The political truce on which this playground is built is also supremely fragile. More on this later: but sitting in Juba drinking cold beer it's very easy to believe, as southern Sudan's international donors seem to do, that what they are engaged in is post-conflict development. Speaking to officials from the SPLA and the (SPLA-dominated) Government of Southern Sudan, though, it becomes quite clear that southern Sudan isn't at all in a post-conflict situation. It's in a ceasefire phase, which elements within the Government and SPLA evidently regard as a lull: a period of regrouping and re-consolidation of forces, not of peacetime rebuilding.

▶ _SUPPLIED DATA_:

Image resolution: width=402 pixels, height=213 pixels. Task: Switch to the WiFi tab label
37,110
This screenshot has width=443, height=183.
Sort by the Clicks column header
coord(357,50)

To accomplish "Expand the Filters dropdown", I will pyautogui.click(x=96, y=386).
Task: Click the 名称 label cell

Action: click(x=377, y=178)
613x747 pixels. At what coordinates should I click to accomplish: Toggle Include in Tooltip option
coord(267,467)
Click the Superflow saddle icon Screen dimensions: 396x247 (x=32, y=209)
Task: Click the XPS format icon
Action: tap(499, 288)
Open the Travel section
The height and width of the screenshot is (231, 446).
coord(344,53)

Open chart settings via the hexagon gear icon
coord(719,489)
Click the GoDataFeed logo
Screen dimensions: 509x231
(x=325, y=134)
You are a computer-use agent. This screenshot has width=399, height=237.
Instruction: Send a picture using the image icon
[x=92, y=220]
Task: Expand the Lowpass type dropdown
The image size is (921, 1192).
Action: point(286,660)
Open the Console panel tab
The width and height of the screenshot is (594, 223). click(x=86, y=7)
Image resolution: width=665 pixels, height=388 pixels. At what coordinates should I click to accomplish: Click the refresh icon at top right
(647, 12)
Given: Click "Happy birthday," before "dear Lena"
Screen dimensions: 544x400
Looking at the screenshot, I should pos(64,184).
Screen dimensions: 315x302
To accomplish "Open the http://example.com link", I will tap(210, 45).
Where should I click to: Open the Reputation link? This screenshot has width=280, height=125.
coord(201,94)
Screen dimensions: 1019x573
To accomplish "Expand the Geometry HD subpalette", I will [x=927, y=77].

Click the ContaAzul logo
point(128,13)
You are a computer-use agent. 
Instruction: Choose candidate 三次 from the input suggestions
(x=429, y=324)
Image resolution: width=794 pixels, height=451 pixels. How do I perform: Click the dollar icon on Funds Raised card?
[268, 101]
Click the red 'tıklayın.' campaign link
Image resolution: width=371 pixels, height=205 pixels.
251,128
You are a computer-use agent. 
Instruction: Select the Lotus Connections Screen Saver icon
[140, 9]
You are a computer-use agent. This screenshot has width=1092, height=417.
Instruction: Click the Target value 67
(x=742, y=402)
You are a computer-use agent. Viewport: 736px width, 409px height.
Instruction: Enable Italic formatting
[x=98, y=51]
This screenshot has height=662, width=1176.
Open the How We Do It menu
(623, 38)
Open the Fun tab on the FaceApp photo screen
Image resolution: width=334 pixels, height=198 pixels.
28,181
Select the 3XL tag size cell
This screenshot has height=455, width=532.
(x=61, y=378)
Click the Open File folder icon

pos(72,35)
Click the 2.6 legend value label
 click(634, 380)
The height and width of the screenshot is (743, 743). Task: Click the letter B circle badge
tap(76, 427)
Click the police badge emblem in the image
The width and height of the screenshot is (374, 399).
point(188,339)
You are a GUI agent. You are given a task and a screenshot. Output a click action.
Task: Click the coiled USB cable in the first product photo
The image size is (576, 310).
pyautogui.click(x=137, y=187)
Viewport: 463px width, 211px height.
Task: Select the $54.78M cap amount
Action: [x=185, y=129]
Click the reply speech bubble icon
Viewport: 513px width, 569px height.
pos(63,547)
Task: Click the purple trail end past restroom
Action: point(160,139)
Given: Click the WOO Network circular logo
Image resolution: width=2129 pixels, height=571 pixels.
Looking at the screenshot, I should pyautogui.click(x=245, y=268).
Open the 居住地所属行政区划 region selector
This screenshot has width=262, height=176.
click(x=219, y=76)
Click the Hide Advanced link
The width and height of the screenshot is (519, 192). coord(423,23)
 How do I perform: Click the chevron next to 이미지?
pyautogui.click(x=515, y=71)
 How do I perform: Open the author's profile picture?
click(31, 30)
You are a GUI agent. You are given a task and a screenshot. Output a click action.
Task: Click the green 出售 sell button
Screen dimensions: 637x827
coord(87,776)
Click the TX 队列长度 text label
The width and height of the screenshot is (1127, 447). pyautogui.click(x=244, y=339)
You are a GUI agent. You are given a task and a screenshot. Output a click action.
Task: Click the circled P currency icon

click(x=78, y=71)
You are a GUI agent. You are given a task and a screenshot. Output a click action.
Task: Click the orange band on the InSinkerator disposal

▶ _WHAT YOU SHOULD DO_: From the passage on southern Sudan, return the text verbatim, beginning at the words "The political truce" and stopping after "of peacetime rebuilding.". These lines are separate material from the passage.

▶ _EXERCISE SOLUTION_:
The political truce on which this playground is built is also supremely fragile. More on this later: but sitting in Juba drinking cold beer it's very easy to believe, as southern Sudan's international donors seem to do, that what they are engaged in is post-conflict development. Speaking to officials from the SPLA and the (SPLA-dominated) Government of Southern Sudan, though, it becomes quite clear that southern Sudan isn't at all in a post-conflict situation. It's in a ceasefire phase, which elements within the Government and SPLA evidently regard as a lull: a period of regrouping and re-consolidation of forces, not of peacetime rebuilding.